Divya Sharma


FAtNet: Cost-Effective Approach Towards Mitigating the Linguistic Bias in Speaker Verification Systems
Divya Sharma | Arun Balaji Buduru
Findings of the Association for Computational Linguistics: NAACL 2022

Linguistic bias in Deep Neural Network (DNN) based Natural Language Processing (NLP) systems is a critical problem that needs attention. The problem further intensifies in the case of security systems, such as speaker verification, where fairness is essential. Speaker verification systems are intelligent systems that determine if two speech recordings belong to the same speaker. Such human-oriented security systems should be usable by diverse people speaking varied languages. Thus, a speaker verification system trained on speech in one language should generalize when tested for other languages. However, DNN-based models are often language-dependent. Previous works explore domain adaptation to fine-tune the pre-trained model for out-of-domain languages. Fine-tuning the model individually for each existing language is expensive.
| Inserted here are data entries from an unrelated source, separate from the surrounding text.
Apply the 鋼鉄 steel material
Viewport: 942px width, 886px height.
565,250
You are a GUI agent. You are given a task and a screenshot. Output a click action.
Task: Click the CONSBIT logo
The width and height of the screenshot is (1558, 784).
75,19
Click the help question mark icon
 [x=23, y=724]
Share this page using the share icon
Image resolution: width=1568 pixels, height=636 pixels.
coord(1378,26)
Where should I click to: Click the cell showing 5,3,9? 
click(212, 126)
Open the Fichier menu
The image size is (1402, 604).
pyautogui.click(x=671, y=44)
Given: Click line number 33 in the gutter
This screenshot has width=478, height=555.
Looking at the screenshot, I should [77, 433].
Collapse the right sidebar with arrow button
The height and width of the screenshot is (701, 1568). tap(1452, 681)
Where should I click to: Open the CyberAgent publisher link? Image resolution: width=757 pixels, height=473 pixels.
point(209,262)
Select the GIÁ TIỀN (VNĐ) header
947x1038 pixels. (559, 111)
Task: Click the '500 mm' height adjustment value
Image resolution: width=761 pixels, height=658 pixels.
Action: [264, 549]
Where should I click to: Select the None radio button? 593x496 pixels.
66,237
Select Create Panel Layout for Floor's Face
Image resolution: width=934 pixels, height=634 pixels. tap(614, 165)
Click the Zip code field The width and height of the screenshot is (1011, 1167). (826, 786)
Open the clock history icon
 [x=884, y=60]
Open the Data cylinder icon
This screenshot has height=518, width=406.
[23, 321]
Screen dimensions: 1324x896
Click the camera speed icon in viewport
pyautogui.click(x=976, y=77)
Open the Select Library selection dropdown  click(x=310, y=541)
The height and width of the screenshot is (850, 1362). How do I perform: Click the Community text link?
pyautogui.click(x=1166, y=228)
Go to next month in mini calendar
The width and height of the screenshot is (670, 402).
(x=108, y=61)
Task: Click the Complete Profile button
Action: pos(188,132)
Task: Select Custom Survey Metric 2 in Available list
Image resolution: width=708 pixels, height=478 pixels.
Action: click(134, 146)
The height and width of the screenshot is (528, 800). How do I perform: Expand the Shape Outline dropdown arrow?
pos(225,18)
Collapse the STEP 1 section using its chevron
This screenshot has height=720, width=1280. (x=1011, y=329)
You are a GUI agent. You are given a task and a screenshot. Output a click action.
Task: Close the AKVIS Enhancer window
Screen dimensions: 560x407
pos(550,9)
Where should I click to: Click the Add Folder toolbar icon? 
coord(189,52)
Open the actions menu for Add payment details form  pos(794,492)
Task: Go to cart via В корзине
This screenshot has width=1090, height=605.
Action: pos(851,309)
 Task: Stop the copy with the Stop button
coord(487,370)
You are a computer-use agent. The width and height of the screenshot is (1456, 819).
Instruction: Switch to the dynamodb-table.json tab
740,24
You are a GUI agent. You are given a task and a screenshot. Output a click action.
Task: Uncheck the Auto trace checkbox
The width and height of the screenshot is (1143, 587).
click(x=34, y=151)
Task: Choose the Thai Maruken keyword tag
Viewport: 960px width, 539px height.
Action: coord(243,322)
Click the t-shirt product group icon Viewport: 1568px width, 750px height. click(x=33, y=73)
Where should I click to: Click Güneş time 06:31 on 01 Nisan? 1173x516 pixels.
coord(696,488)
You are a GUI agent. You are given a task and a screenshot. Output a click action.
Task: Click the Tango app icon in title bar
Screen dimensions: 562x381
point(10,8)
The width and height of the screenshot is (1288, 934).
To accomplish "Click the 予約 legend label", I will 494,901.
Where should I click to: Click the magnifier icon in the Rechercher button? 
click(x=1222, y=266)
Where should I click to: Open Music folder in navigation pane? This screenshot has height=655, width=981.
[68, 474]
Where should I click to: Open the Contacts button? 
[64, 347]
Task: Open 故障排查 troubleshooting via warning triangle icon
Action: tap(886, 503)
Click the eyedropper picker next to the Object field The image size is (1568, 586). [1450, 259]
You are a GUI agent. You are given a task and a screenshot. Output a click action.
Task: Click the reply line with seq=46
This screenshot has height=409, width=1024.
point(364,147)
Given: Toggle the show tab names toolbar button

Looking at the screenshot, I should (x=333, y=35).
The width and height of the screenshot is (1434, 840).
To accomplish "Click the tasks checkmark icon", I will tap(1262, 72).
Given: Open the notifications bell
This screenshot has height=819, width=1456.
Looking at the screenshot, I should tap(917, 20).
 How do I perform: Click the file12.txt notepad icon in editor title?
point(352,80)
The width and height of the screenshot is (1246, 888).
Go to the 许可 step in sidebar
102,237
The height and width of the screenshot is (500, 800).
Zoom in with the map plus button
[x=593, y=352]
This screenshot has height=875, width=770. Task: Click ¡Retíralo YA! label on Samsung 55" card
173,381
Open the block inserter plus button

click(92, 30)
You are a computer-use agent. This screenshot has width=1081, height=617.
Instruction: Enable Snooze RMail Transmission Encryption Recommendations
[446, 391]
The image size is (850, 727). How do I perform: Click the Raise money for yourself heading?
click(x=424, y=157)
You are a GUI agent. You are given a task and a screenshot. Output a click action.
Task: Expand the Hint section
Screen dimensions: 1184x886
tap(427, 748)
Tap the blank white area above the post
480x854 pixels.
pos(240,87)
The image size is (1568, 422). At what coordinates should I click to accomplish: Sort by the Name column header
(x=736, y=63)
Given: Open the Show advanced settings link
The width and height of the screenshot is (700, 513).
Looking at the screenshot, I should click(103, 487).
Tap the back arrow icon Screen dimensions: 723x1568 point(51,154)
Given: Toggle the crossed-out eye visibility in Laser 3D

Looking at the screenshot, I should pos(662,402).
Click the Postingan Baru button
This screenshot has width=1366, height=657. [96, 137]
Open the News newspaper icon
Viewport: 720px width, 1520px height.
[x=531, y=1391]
Hence, it limits the usability of the system. This paper proposes the cost-effective idea of integrating a lightweight embedding with existing speaker verification systems to mitigate linguistic bias without adaptation. This work is motivated by the theoretical hypothesis that attentive-frames could help generate language-agnostic embeddings. For scientific validation of this hypothesis, we propose two frame-attentive networks and investigate the effect of their integration with baselines for twelve languages. Empirical results suggest that frame-attentive embedding can cost-effectively reduce linguistic bias and enhance the usability of baselines.